Book Set Theoretic Models for Classification and Retrieval

Download or read book Set Theoretic Models for Classification and Retrieval written by Richard Jernigan and published by . This book was released on 1964 with total page 36 pages. Available in PDF, EPUB and Kindle. Book excerpt: The appropriateness of lattice models as analogues of classification and retrieval systems is analyzed. Models considered include simple distributive lattices, and implicative and subtractive lattices. A particular topological model is also considered. It is shown that any set of topological axioms will be reducible to a Boolean algebra when applied to finite spaces. (Author).

Book Understanding and Evaluating Research

Download or read book Understanding and Evaluating Research written by Sue L. T. McGregor and published by SAGE Publications.
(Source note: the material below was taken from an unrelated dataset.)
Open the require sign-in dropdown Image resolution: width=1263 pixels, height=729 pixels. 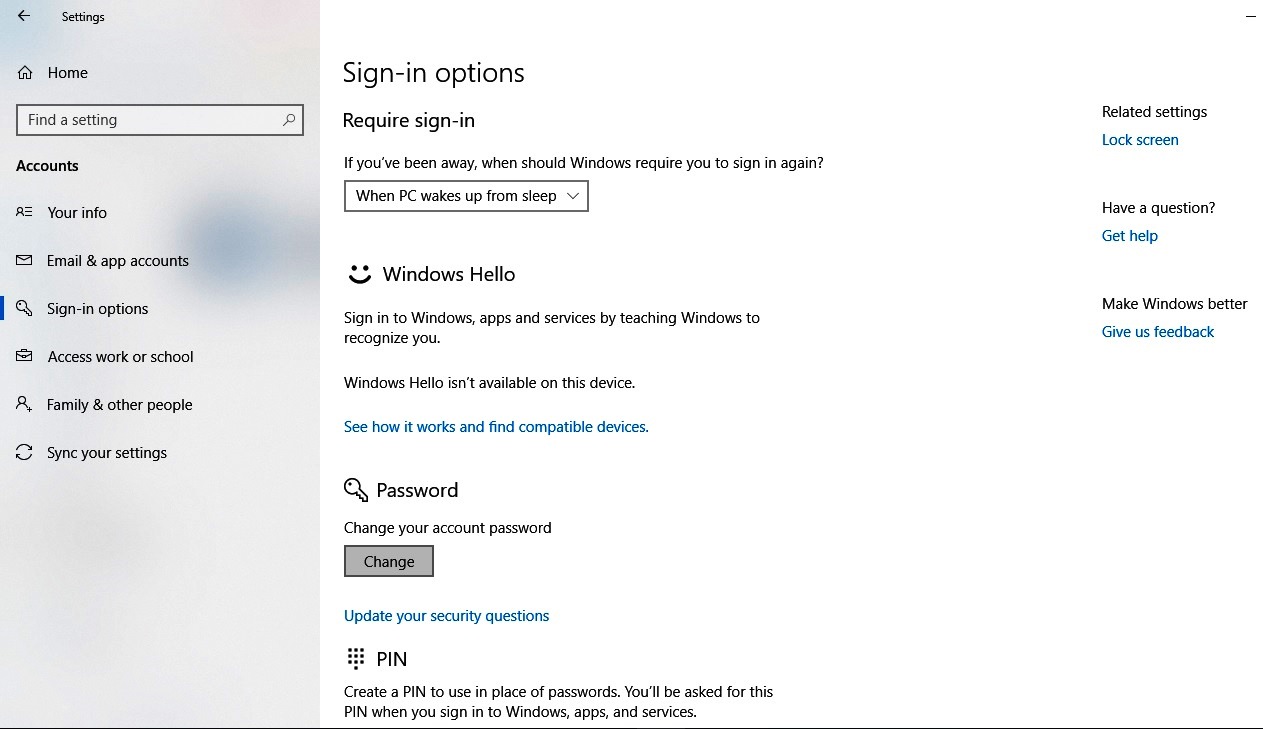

This book was released on 2017-10-25 with total page 880 pages. Available in PDF, EPUB and Kindle. Book excerpt: Understanding and Evaluating Research: A Critical Guide shows students how to be critical consumers of research and to appreciate the power of methodology as it shapes the research question, the use of theory in the study, the methods used, and how the outcomes are reported. The book starts with what it means to be a critical and uncritical reader of research, followed by a detailed chapter on methodology, and then proceeds to a discussion of each component of a research article as it is informed by the methodology. The book encourages readers to select an article from their discipline, learning along the way how to assess each component of the article and come to a judgment of its rigor or quality as a scholarly report.